The exhibit included two additional commemorations by Nazareth of significant moments in the Civil Rights movement -- aluminum cut-outs depicting Martin Luther King and Rosa Parks. I'm sorry I didn't find my way to the lobby of 45 Rock to check them out.
|"Behind the Walls' by Jaume Plensa|
Another of Littman's goals was to introduce New Yorkers to artists whose sculptures had not been publicly displayed previously. I took some pleasure in knowing that Tampa preceded New York in this regard. Plensa's "Laura with Bun" stands on the plaza in front of the entrance to the Tampa Museum of Art. (Click here to see that work.)
Plensa's sculptures of female heads typically have closed eyes. When speaking with representatives of the Tampa Museum, he commented on this choice by saying, "Look into yourself. My piece is a mirror to reflect your image, so you can think about your own interior -- how much beauty we have inside ourselves."

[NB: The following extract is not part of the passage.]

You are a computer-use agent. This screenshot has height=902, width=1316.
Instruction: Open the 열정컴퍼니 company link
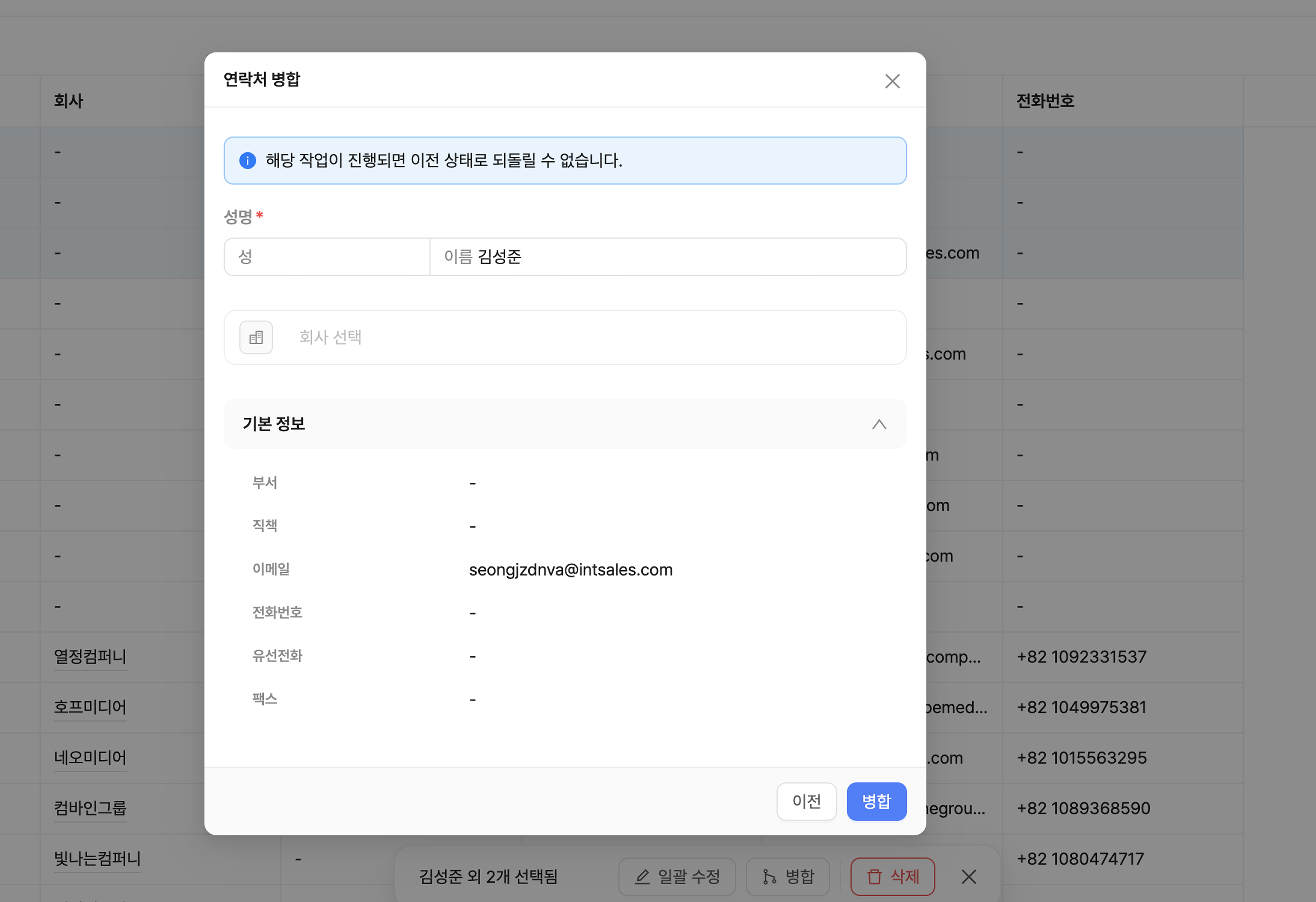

Plensa's "Behind the Walls" goes a step further from a woman with closed, meditative eyes. "Sometimes our hands are the biggest walls," he said. "They can cover our eyes, and we can blind ourselves to so much of what's happening around us." It's an instinct that's hard to resist some days.
If you didn't catch the Frieze Sculpture exhibit, there's good news. The exhibit will be back at Rock Center next year, with Littman once again serving as curator. And if you happen to be in London, an entirely different Frieze Sculpture exhibit will be on display in Regent's Park from July 3 through mid-October. Happy viewing!